The point came from Paul Rademacher, the creator of the most interesting mash-up we’ve seen so far: Housingmaps.com. To make Housingmaps, Paul combined data from two public services: Google Maps and Craigslist.
His point revolved around the idea that if you’re creating a mash-up from publicly-available data, then that data cannot be your competitive advantage, since anybody else can access the same data and create the same application as you.
Given that, competitive advantage must come from somewhere else. Paul suggested that there were three ways to do this with mash-ups.
- User Experience Advantage
User experience as competitive advantage means that your interface or some other part of the experience is actually better than other applications, which makes users want to stay with it. This could be ease-of-use, customer service, accessibility issues, and other things. This is the goal that Paul was shooting for with Housingmaps, and the resulting elegant interface shows his attention to this detail. I should point out, however, that Paul is not really competing with anybody with his application. In fact, because of the success of Housingmaps, he got a job at Google.
- Algorithmic Advantage
This is the advantage that Google Search has enjoyed over the last 6-7 years.

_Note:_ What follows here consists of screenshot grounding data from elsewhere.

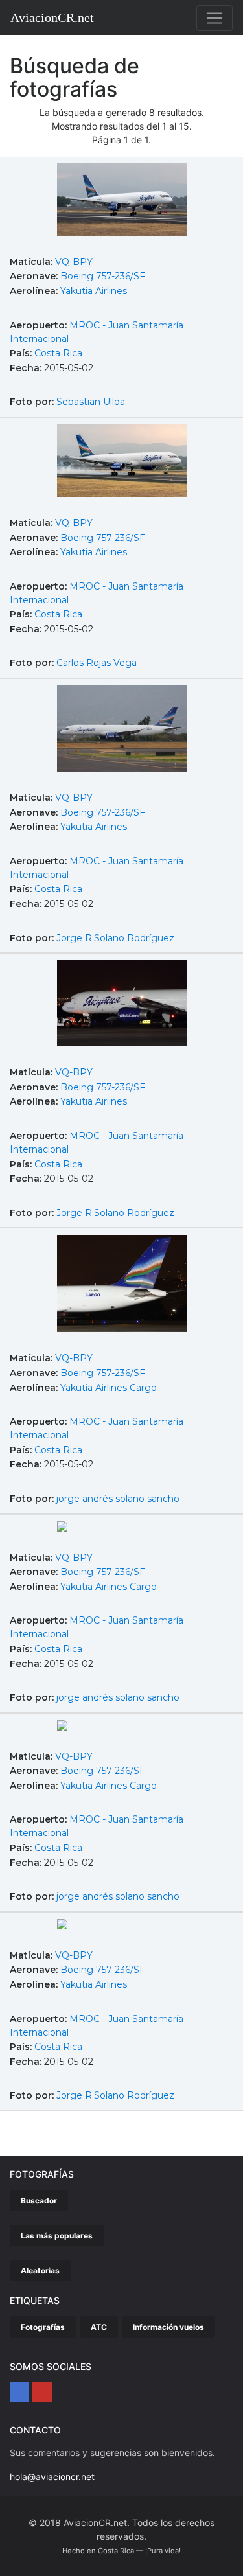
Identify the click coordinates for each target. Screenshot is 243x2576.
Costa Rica (58, 353)
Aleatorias (40, 2270)
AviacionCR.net (52, 17)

Google can be seen as a mash-up because it indexes basically the same data that anybody else can index, but their algorithm for assigning relevance to content (Pagerank) is superior to others. Also, it is widely known that Google continues to refine its algorithm all the time, so they’re intent upon keeping this advantage over time. Another service that intends on leveraging an algorithm is Linked In, which creates tools that allow people to create links to other people in their social network, and then produces interfaces that make those links apparent. Because of this, LinkedIn has become one of the most popular of social networking sites among a sea of competitors.
- Added Data Advantage
This means adding data on top of the publicly-available data being used. This is the approach that sites like Yahoo are adopting, adding services that you can quickly get up to speed with and tie into your existing Yahoo account. Additionally, there are sites like MapBuilder, which I found out about as the result of you readers!, that adds personal data on top of a Google Maps interface.
These approaches are not orthogonal: many applications will try to leverage all at once. Most developers will try to make a great interface, perhaps add some additional data, and possibly create an exceptional algorithm.